Arrange every line of the entries below as a Markdown table with the columns "No." and "Text", numbering the rows in order and skipping any blank lines.
── RECORD EXCERPTS ──
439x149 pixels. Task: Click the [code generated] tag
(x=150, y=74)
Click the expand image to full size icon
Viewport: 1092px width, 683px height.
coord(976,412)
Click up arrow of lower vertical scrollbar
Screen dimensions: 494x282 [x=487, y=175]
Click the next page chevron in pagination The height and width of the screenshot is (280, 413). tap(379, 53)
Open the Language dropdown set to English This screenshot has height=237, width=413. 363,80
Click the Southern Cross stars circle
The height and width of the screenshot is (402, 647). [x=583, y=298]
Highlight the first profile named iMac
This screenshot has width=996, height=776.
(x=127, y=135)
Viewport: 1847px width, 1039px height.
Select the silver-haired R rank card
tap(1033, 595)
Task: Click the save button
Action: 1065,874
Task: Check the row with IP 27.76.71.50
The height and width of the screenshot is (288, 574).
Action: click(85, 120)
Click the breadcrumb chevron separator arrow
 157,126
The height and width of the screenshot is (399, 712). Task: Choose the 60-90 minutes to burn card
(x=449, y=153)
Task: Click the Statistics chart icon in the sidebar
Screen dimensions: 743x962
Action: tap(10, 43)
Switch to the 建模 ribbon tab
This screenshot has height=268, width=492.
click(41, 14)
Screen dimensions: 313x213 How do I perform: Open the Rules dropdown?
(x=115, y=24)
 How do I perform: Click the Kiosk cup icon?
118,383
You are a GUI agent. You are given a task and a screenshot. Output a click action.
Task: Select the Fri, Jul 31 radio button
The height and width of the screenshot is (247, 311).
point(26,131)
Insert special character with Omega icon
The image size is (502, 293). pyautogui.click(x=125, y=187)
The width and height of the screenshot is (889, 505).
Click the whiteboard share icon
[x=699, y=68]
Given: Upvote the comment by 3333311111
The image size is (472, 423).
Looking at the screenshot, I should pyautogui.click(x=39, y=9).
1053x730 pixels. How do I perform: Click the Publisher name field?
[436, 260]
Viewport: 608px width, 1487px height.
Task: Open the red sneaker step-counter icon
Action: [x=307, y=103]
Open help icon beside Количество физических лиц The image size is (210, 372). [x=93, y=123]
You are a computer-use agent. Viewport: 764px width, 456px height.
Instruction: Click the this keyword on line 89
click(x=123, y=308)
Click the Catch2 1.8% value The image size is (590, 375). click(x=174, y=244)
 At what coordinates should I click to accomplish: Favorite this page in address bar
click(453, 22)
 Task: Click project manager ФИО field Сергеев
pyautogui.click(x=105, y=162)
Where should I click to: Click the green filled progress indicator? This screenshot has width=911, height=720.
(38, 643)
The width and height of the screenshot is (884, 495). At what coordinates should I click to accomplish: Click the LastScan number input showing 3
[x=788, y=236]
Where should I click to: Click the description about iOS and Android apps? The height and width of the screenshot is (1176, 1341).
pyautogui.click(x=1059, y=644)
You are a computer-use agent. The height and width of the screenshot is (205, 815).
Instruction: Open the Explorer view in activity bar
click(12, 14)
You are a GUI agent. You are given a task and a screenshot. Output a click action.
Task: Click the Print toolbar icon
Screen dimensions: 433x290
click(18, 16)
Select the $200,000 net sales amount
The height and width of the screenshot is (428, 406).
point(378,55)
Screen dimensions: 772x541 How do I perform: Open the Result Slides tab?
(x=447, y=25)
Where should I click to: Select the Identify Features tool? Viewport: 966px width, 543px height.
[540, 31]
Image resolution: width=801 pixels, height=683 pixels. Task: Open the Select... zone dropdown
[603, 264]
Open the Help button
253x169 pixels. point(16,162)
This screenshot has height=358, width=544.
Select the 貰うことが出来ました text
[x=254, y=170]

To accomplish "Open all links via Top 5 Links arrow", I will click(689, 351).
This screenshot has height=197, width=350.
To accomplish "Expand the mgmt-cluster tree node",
───
EXERCISE SOLUTION:
| No. | Text |
|---|---|
| 1 | 439x149 pixels. Task: Click the [code generated] tag |
| 2 | (x=150, y=74) |
| 3 | Click the expand image to full size icon |
| 4 | Viewport: 1092px width, 683px height. |
| 5 | coord(976,412) |
| 6 | Click up arrow of lower vertical scrollbar |
| 7 | Screen dimensions: 494x282 [x=487, y=175] |
| 8 | Click the next page chevron in pagination The height and width of the screenshot is (280, 413). tap(379, 53) |
| 9 | Open the Language dropdown set to English This screenshot has height=237, width=413. 363,80 |
| 10 | Click the Southern Cross stars circle |
| 11 | The height and width of the screenshot is (402, 647). [x=583, y=298] |
| 12 | Highlight the first profile named iMac |
| 13 | This screenshot has width=996, height=776. |
| 14 | (x=127, y=135) |
| 15 | Viewport: 1847px width, 1039px height. |
| 16 | Select the silver-haired R rank card |
| 17 | tap(1033, 595) |
| 18 | Task: Click the save button |
| 19 | Action: 1065,874 |
| 20 | Task: Check the row with IP 27.76.71.50 |
| 21 | The height and width of the screenshot is (288, 574). |
| 22 | Action: click(85, 120) |
| 23 | Click the breadcrumb chevron separator arrow |
| 24 |  157,126 |
| 25 | The height and width of the screenshot is (399, 712). Task: Choose the 60-90 minutes to burn card |
| 26 | (x=449, y=153) |
| 27 | Task: Click the Statistics chart icon in the sidebar |
| 28 | Screen dimensions: 743x962 |
| 29 | Action: tap(10, 43) |
| 30 | Switch to the 建模 ribbon tab |
| 31 | This screenshot has height=268, width=492. |
| 32 | click(41, 14) |
| 33 | Screen dimensions: 313x213 How do I perform: Open the Rules dropdown? |
| 34 | (x=115, y=24) |
| 35 |  How do I perform: Click the Kiosk cup icon? |
| 36 | 118,383 |
| 37 | You are a GUI agent. You are given a task and a screenshot. Output a click action. |
| 38 | Task: Select the Fri, Jul 31 radio button |
| 39 | The height and width of the screenshot is (247, 311). |
| 40 | point(26,131) |
| 41 | Insert special character with Omega icon |
| 42 | The image size is (502, 293). pyautogui.click(x=125, y=187) |
| 43 | The width and height of the screenshot is (889, 505). |
| 44 | Click the whiteboard share icon |
| 45 | [x=699, y=68] |
| 46 | Given: Upvote the comment by 3333311111 |
| 47 | The image size is (472, 423). |
| 48 | Looking at the screenshot, I should pyautogui.click(x=39, y=9). |
| 49 | 1053x730 pixels. How do I perform: Click the Publisher name field? |
| 50 | [436, 260] |
| 51 | Viewport: 608px width, 1487px height. |
| 52 | Task: Open the red sneaker step-counter icon |
| 53 | Action: [x=307, y=103] |
| 54 | Open help icon beside Количество физических лиц The image size is (210, 372). [x=93, y=123] |
| 55 | You are a computer-use agent. Viewport: 764px width, 456px height. |
| 56 | Instruction: Click the this keyword on line 89 |
| 57 | click(x=123, y=308) |
| 58 | Click the Catch2 1.8% value The image size is (590, 375). click(x=174, y=244) |
| 59 |  At what coordinates should I click to accomplish: Favorite this page in address bar |
| 60 | click(453, 22) |
| 61 |  Task: Click project manager ФИО field Сергеев |
| 62 | pyautogui.click(x=105, y=162) |
| 63 | Where should I click to: Click the green filled progress indicator? This screenshot has width=911, height=720. |
| 64 | (38, 643) |
| 65 | The width and height of the screenshot is (884, 495). At what coordinates should I click to accomplish: Click the LastScan number input showing 3 |
| 66 | [x=788, y=236] |
| 67 | Where should I click to: Click the description about iOS and Android apps? The height and width of the screenshot is (1176, 1341). |
| 68 | pyautogui.click(x=1059, y=644) |
| 69 | You are a computer-use agent. The height and width of the screenshot is (205, 815). |
| 70 | Instruction: Open the Explorer view in activity bar |
| 71 | click(12, 14) |
| 72 | You are a GUI agent. You are given a task and a screenshot. Output a click action. |
| 73 | Task: Click the Print toolbar icon |
| 74 | Screen dimensions: 433x290 |
| 75 | click(18, 16) |
| 76 | Select the $200,000 net sales amount |
| 77 | The height and width of the screenshot is (428, 406). |
| 78 | point(378,55) |
| 79 | Screen dimensions: 772x541 How do I perform: Open the Result Slides tab? |
| 80 | (x=447, y=25) |
| 81 | Where should I click to: Select the Identify Features tool? Viewport: 966px width, 543px height. |
| 82 | [540, 31] |
| 83 | Image resolution: width=801 pixels, height=683 pixels. Task: Open the Select... zone dropdown |
| 84 | [603, 264] |
| 85 | Open the Help button |
| 86 | 253x169 pixels. point(16,162) |
| 87 | This screenshot has height=358, width=544. |
| 88 | Select the 貰うことが出来ました text |
| 89 | [x=254, y=170] |
| 90 | To accomplish "Open all links via Top 5 Links arrow", I will click(689, 351). |
| 91 | This screenshot has height=197, width=350. |
| 92 | To accomplish "Expand the mgmt-cluster tree node", |